The health ministers and national representatives were unanimously happy that Austria had put eHealth on the agenda, and were generally supportive of further investments at EU and national- regional level and of interoperability of health data. In his conclusions, Director General Roberto Viola (DG Connect, European Commission) repeated that the exchange of Electronic Health Records between institutions and across borders is not about harmonisation but about interoperability.

Viola noted that we are at a paradigm shift from collective to personalised medicine, where the role of data empowered by digital technology will be crucial. "Citizens already have the right to access their own data and move their own data freely based on the GDPR". He underlined that digital care is part of the digital single market strategy and that it's implementation would provide a win-win approach: important savings in healthcare expenditure, better healthcare for patients and opportunities for business.

Not at the beginning

The ministers and representatives realised that due to technical barriers, large parts of the existing digital infrastructure in the healthcare system are not, or only to a very limited extent, suitable for data exchange outside their respective organisations. It is thus necessary to identify concrete steps to be taken in order to overcome these barriers.
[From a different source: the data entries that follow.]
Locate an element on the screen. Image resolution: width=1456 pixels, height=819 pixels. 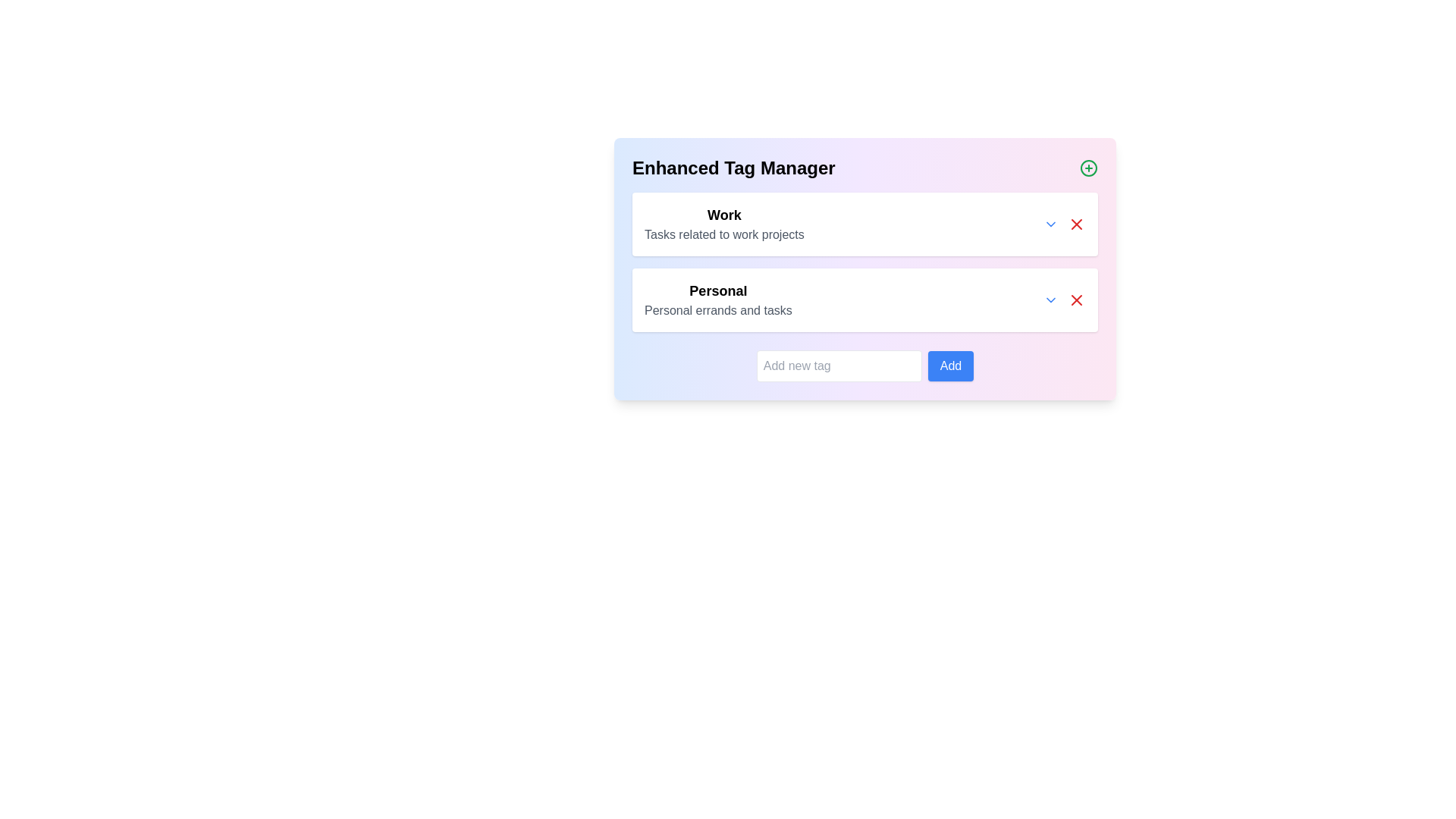
the second stroke of the 'X' icon, which is part of the close button for the 'Personal' tag located at the far right of the tag box is located at coordinates (1076, 300).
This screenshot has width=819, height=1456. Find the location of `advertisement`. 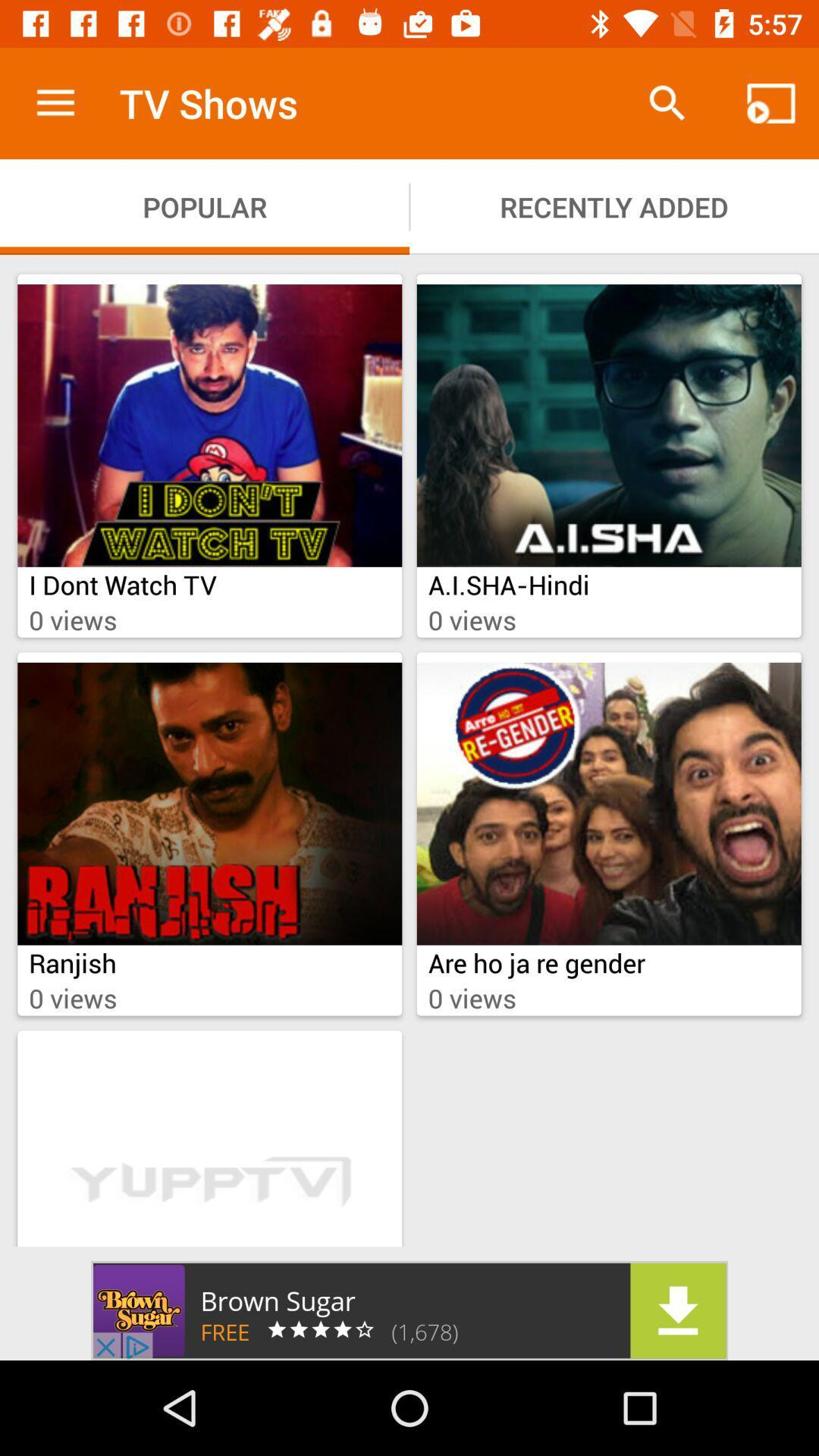

advertisement is located at coordinates (410, 1310).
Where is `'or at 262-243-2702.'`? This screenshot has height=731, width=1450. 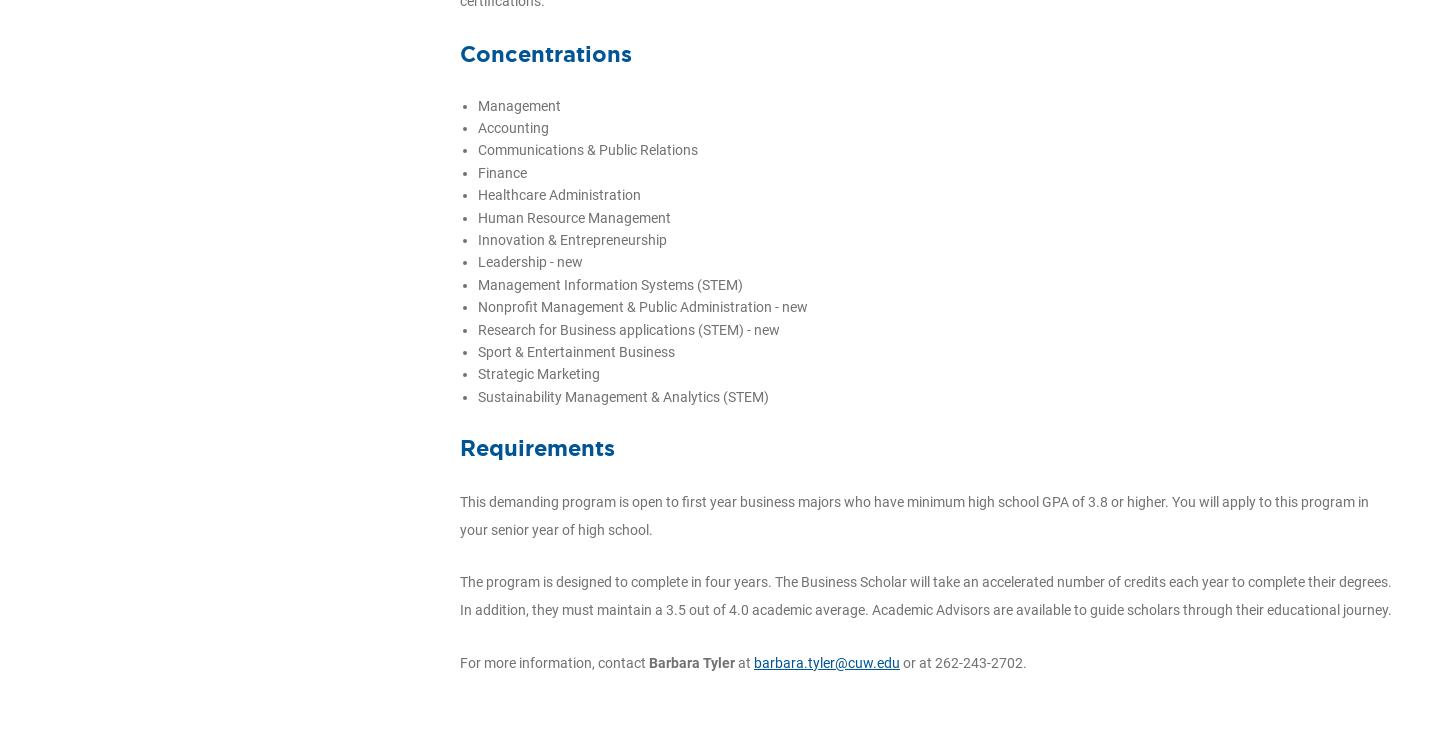
'or at 262-243-2702.' is located at coordinates (899, 661).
"On the positive side we can ascertain that we, as member states of the European Union, are by no means at the beginning in the field of eHealth – or digital health", stressed both the ministers and the representatives of the European institutions.

Working closely together

As a result of the discussions, the EU member states agreed to work closely with the services of the European Commission within the framework of the eHealth Network that is already in place at EU level, in order to develop a guideline for targeted Europe-wide promotion and investment programmes in the eHealth sector. The aim is to make the existing infrastructure of thousands of health service providers fit for the future.